Records from a collection
******************************
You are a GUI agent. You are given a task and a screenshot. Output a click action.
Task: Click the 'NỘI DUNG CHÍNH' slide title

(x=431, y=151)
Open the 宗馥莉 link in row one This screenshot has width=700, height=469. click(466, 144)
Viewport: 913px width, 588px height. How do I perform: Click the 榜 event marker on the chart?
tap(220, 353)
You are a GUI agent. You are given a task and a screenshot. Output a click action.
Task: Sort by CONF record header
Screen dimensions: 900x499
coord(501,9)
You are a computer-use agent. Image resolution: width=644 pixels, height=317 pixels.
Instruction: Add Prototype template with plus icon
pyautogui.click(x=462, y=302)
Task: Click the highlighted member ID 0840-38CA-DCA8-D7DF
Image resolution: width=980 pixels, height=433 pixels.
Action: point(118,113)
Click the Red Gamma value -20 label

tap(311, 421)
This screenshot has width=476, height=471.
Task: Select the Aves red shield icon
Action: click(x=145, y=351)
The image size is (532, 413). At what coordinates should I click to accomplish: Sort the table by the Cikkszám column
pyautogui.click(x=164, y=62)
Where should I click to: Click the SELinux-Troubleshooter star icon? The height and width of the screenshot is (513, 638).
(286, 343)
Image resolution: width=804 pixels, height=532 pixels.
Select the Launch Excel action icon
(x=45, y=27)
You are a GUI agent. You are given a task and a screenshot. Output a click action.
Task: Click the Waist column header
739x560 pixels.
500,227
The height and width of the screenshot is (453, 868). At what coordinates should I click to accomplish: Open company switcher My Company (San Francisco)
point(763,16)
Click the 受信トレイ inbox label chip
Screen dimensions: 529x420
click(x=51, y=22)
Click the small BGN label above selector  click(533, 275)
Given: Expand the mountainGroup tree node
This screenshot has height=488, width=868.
******************************
Brief
After locating the line holding "739x560 pixels." above, output exactly that line and every line after it through the line holding "Click the 受信トレイ inbox label chip". Include nothing else.

Completed task
739x560 pixels.
500,227
The height and width of the screenshot is (453, 868). At what coordinates should I click to accomplish: Open company switcher My Company (San Francisco)
point(763,16)
Click the 受信トレイ inbox label chip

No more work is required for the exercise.